Task to complete – Set out the records from the line with "For every named target in this 341×2576" up to and including the line with "Location (595, 40)" as a Markdown table with the columns Row and Line. Give each line a row number and leave out blank lines.

Input records –
┌──
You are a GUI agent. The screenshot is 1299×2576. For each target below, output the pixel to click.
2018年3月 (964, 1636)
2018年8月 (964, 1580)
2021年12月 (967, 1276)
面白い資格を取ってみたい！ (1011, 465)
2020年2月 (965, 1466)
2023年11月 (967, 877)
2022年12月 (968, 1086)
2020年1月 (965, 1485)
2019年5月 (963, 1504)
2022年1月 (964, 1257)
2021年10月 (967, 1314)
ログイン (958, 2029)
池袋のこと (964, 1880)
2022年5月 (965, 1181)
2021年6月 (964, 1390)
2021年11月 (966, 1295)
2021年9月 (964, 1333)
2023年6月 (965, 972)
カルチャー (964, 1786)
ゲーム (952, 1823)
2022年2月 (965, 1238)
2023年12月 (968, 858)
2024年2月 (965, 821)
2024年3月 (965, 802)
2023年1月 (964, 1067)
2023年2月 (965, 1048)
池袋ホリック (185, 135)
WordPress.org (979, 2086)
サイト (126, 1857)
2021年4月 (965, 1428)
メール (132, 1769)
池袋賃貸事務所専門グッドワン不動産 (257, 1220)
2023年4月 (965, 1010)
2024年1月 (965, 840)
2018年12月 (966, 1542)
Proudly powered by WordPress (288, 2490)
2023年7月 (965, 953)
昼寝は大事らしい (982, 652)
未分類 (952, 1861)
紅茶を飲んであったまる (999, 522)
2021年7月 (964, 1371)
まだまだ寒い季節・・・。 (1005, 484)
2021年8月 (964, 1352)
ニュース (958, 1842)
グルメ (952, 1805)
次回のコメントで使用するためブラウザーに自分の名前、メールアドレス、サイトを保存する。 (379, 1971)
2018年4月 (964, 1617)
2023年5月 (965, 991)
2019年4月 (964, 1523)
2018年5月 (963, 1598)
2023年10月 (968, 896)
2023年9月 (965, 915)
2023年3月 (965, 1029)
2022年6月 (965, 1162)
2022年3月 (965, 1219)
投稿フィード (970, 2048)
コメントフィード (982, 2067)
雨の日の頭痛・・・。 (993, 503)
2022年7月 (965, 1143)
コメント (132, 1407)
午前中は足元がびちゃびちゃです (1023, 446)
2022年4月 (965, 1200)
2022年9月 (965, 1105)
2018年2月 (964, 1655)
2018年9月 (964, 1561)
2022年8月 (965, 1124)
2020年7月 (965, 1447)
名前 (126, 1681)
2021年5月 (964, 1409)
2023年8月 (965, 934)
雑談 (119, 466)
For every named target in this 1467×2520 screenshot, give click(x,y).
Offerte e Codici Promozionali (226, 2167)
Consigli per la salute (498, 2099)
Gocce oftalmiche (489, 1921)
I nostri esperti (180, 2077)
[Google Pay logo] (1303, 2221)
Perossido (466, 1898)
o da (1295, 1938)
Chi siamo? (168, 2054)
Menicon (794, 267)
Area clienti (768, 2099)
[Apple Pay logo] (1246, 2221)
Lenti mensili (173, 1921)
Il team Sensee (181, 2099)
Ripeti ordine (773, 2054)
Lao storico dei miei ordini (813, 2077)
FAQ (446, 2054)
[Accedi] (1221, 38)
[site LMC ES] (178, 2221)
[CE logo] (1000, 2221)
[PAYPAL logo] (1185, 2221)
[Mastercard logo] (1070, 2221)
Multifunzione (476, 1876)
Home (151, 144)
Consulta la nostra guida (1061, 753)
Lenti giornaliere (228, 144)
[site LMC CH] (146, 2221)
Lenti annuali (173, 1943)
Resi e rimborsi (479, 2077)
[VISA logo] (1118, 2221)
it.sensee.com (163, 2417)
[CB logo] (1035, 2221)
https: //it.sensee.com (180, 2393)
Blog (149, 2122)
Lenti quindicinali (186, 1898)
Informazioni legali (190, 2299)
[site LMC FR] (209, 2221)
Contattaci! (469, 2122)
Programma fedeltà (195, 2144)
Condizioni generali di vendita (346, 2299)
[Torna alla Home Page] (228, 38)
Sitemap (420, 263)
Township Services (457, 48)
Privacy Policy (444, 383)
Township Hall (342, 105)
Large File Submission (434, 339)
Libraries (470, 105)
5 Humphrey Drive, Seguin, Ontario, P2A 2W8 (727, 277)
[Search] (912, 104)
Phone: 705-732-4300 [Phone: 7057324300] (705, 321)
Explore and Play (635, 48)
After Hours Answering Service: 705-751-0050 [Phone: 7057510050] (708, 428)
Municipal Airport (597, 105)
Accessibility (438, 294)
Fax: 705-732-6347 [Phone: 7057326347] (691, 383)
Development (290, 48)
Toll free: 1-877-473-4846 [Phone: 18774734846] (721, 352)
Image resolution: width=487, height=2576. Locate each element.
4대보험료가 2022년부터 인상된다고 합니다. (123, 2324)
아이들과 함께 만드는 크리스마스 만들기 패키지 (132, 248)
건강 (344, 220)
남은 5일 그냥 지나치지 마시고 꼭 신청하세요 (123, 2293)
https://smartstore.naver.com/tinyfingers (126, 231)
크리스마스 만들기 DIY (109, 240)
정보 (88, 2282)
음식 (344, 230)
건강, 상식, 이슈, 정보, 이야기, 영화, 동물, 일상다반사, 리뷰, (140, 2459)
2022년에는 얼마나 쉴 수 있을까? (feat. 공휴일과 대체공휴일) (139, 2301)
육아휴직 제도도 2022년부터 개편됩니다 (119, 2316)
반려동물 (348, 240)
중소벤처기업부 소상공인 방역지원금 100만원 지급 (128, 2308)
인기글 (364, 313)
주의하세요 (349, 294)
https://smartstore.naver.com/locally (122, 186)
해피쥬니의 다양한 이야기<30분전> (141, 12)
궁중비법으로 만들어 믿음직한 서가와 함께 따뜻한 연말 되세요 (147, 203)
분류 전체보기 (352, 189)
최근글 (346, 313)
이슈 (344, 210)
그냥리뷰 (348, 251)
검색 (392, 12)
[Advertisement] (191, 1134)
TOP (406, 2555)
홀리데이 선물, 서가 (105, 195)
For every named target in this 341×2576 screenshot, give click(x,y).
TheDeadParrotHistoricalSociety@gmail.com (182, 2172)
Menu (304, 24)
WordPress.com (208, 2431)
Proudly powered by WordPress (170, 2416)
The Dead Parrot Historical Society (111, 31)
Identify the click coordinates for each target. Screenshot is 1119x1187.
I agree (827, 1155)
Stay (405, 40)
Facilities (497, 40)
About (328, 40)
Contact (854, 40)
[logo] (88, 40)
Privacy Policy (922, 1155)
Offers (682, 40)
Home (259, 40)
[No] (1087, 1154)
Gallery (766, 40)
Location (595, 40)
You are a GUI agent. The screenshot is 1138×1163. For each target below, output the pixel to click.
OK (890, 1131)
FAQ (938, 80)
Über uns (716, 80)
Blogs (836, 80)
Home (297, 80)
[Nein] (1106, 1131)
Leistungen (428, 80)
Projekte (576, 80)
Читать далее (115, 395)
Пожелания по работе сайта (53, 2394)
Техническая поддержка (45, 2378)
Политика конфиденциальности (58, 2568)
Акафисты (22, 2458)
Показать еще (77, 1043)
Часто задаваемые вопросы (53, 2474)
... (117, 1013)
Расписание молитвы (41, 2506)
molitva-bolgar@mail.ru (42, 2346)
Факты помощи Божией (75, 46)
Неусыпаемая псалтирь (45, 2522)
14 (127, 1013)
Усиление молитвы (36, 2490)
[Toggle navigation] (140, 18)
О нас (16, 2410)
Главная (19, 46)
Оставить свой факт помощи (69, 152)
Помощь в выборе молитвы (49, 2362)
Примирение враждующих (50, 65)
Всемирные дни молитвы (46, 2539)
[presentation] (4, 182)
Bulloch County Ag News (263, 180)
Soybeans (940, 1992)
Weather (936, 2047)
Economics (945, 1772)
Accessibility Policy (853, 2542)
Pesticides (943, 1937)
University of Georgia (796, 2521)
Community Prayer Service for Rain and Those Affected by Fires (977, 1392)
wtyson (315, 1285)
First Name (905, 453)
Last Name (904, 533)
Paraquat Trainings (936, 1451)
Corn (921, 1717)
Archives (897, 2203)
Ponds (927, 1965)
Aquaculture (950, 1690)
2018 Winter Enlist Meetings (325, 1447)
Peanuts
└──
Output of the exercise –
| Row | Line |
|---|---|
| 1 | For every named target in this 341×2576 screenshot, give click(x,y). |
| 2 | TheDeadParrotHistoricalSociety@gmail.com (182, 2172) |
| 3 | Menu (304, 24) |
| 4 | WordPress.com (208, 2431) |
| 5 | Proudly powered by WordPress (170, 2416) |
| 6 | The Dead Parrot Historical Society (111, 31) |
| 7 | Identify the click coordinates for each target. Screenshot is 1119x1187. |
| 8 | I agree (827, 1155) |
| 9 | Stay (405, 40) |
| 10 | Facilities (497, 40) |
| 11 | About (328, 40) |
| 12 | Contact (854, 40) |
| 13 | [logo] (88, 40) |
| 14 | Privacy Policy (922, 1155) |
| 15 | Offers (682, 40) |
| 16 | Home (259, 40) |
| 17 | [No] (1087, 1154) |
| 18 | Gallery (766, 40) |
| 19 | Location (595, 40) |